** ЧТО СДЕЛАТЬ **
1: Что, согласно отрывку о Толстом, ценит в Толстом г-н М. Неведомский?
2: Продолжите отрывок о Толстом, начав сразу после его последнего предложения.

** ОТРЫВОК **
-------

Г-н М. Неведомский ценит в Толстом его «абсолютную последовательность». Тут он прав. Толстой, в самом деле, был «абсолютно последовательным» метафизиком. Но именно это обстоятельство было главным источником слабости Толстого, именно благодаря ему он остался в стороне от нашего освободительного движения; именно благодаря ему он мог сказать о себе, — и, конечно, с полной искренностью, — что он так же мало сочувствует реакционерам, как и революционерам. Когда человек до такой степени удаляется от «современности», то смешно и говорить об его «живой связи» с нею. И само собою понятно также, что "именно "абсолютная последовательность" Толстого делала его учение "абсолютно" противоречивым.

-------

** РАЗДЕЛ ДАННЫХ **

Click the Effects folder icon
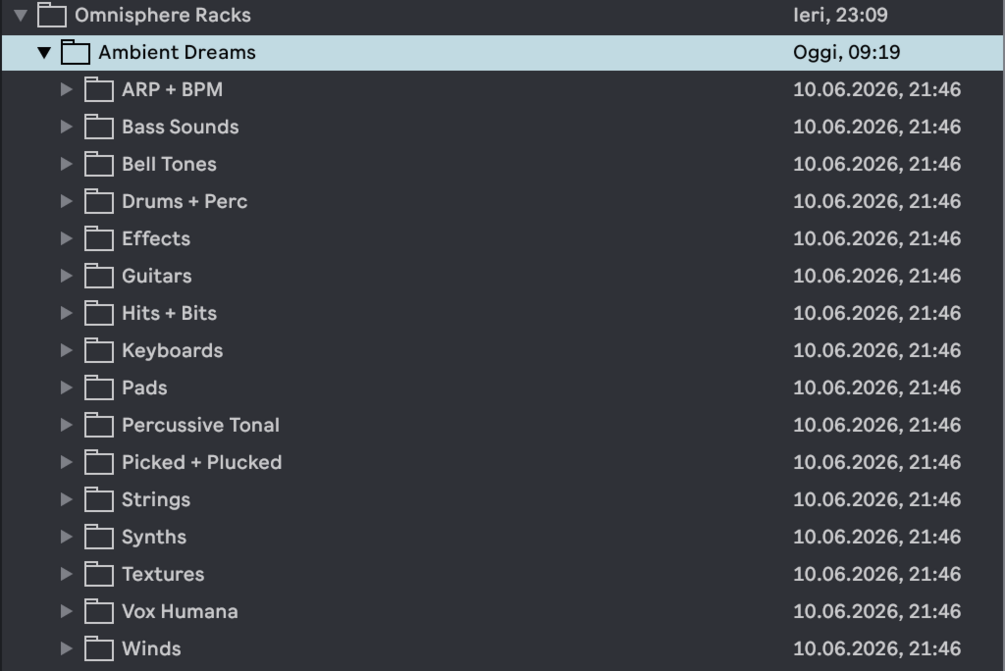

-------

** ОТВЕТЫ К ЗАДАНИЯМ **
1: Его «абсолютную последовательность».

2:
   Почему не следует "противиться злу насилием"? Потому, - отвечает Толстой, - что "нельзя огнем тушить огонь, водою сушить воду, злом уничтожать зло". Это - именно та "абсолютная последовательность", которая характеризует собой метафизический способ мышления. Только у метафизика могут приобретать абсолютное значение такие относительные понятия, как зло и добро. В нашей литературе Чернышевский давно уже выяснил, вслед (за Гегелем, что "в действительности все зависит от обстоятельств, от условий места и времени" и что "прежние общие фразы, которыми судили о добре и зле, не рассматривая обстоятельств и причин, по которым возникало данное явление, что эти общие, отвлеченные изречения неудовлетворительны: каждый предмет, каждое явление имеет свое собственное значение, и судить о нем должно по соображению той обстановки, среди которой оно существует".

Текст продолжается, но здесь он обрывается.